Een healing disc van silicone kan op het staafje worden geplaatst om de druk en irritatie rondom de piercing te verminderen. Deze kunnen goed helpen, maar alleen als je blijft spoelen met zoutoplossing. Als je niet goed spoelt, kan er wondvocht of dode huidcellen achter de disc blijven zitten, wat bacteriën kan aantrekken.
Veranderingen in je levensstijl kunnen ook bijdragen aan het herstel van je piercing. Soms is het iets eenvoudigs, zoals het vaker vervangen van je bedlakens of het extra vaak wisselen van je kussensloop bij oorpiercings. Denk na over wanneer je piercing meer pijn doet of irriteert, en wat je daarvoor hebt gedaan. Bijvoorbeeld, als je haar altijd achter je piercing blijft haken, zou een haarclip kunnen helpen. Of slaap je op je piercing? Probeer dan met een reiskussen te slapen om te voorkomen dat je op je piercing rolt in de nacht. Ook strakke kleding kan een boosdoener zijn bij navelpiercings. Bij oorpiercings is het goed om hoofddeksels in alle soorten en maten te vermijden.

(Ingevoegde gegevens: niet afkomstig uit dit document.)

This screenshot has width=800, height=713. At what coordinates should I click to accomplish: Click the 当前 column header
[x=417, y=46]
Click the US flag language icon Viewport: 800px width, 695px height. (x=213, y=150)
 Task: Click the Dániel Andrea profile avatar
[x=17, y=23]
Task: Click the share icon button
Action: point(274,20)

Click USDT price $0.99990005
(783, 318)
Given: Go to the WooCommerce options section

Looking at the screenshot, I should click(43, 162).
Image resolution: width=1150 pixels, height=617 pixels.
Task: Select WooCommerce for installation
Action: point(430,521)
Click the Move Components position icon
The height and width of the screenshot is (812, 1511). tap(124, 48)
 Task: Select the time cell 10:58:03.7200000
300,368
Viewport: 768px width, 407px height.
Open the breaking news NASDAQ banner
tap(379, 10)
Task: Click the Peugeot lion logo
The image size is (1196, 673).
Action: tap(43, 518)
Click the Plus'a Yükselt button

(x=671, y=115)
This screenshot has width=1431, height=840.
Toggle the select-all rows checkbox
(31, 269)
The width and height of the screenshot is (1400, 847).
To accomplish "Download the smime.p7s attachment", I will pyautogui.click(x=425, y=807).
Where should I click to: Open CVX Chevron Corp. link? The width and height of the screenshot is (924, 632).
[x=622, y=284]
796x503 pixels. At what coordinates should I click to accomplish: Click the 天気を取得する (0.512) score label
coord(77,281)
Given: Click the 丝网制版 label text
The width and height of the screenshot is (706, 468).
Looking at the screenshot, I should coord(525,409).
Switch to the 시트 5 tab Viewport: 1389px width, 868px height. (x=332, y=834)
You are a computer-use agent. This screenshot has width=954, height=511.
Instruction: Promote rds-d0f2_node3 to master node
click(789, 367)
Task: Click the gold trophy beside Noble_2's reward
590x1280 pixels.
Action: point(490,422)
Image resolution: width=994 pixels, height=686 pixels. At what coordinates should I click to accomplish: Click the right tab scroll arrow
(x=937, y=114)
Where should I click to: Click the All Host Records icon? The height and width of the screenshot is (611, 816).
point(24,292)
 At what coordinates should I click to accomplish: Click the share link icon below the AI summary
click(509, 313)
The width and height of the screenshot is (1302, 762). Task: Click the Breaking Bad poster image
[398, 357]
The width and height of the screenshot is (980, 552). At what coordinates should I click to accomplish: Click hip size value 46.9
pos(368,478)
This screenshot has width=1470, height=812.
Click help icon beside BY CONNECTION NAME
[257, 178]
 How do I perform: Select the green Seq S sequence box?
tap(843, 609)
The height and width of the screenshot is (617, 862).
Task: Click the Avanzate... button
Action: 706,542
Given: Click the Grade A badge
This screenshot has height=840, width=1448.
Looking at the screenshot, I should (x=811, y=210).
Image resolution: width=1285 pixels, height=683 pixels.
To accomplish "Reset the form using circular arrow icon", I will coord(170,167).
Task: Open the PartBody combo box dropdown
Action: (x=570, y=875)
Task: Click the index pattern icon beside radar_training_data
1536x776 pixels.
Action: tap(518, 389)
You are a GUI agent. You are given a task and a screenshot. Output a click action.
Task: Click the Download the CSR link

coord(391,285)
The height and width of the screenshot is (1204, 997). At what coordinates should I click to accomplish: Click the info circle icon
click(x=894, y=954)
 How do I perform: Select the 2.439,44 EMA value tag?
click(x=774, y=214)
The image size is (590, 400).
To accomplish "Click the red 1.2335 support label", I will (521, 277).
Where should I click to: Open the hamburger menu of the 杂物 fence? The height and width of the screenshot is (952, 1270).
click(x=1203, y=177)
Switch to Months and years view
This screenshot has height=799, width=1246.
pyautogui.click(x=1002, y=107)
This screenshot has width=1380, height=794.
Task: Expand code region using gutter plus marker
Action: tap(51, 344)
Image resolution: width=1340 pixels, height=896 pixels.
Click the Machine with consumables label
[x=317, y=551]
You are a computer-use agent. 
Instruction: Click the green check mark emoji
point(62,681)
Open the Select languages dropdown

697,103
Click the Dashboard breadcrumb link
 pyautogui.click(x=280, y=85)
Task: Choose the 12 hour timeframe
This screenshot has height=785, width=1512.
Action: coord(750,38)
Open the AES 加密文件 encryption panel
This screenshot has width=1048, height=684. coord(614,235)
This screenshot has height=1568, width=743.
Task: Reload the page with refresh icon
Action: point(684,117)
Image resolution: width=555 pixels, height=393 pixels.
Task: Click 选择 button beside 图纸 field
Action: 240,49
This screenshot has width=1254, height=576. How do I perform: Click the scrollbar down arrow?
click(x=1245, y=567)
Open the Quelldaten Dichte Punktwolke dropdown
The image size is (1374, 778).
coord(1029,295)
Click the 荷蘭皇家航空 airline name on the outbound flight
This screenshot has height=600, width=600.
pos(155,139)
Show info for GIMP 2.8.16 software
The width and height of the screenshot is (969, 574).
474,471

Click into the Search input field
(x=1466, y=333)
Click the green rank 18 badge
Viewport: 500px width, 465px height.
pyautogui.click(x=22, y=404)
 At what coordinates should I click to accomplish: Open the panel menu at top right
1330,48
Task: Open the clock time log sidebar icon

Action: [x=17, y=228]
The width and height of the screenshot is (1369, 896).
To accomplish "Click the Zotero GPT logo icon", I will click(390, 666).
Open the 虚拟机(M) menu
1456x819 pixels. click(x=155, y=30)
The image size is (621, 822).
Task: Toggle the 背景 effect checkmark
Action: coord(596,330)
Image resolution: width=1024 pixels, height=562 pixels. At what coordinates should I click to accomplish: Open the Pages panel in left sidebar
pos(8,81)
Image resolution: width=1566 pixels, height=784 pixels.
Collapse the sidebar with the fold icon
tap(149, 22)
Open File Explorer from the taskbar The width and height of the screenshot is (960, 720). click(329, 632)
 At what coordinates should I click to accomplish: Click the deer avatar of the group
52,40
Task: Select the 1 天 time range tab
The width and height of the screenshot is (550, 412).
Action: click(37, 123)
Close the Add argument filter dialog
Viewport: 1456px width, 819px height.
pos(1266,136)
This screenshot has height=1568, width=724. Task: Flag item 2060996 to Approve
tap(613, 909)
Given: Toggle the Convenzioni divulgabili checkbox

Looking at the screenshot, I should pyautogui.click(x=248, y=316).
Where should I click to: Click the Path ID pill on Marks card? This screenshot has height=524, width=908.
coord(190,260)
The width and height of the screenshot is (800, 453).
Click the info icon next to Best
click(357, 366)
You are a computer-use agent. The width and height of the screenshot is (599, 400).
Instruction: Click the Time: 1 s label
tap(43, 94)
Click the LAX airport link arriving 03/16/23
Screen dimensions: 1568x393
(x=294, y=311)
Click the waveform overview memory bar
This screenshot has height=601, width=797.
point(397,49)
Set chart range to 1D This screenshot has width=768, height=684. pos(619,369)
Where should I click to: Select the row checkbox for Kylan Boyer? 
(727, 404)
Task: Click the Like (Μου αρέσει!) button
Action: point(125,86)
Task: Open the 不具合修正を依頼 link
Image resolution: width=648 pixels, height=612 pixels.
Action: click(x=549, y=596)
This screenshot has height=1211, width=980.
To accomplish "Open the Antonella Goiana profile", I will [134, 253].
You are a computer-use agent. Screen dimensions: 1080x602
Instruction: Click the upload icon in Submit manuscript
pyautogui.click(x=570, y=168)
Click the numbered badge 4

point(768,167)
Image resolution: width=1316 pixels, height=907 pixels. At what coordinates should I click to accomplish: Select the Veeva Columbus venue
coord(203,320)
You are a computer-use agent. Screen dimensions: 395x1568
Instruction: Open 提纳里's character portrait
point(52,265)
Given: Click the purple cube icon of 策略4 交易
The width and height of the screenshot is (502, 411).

Dit is een advies van ons. Kom je er niet uit of heb je andere adviezen gekregen? Vraag je piercer om hulp! Zij kunnen je situatie goed beoordelen en in sommige gevallen doorverwijzen naar een huisarts. (Tip: laat je goed informeren en bekijk het portfolio van je piercer voordat je een piercing laat zetten. Vraag ook naar de mogelijkheid voor nazorg.)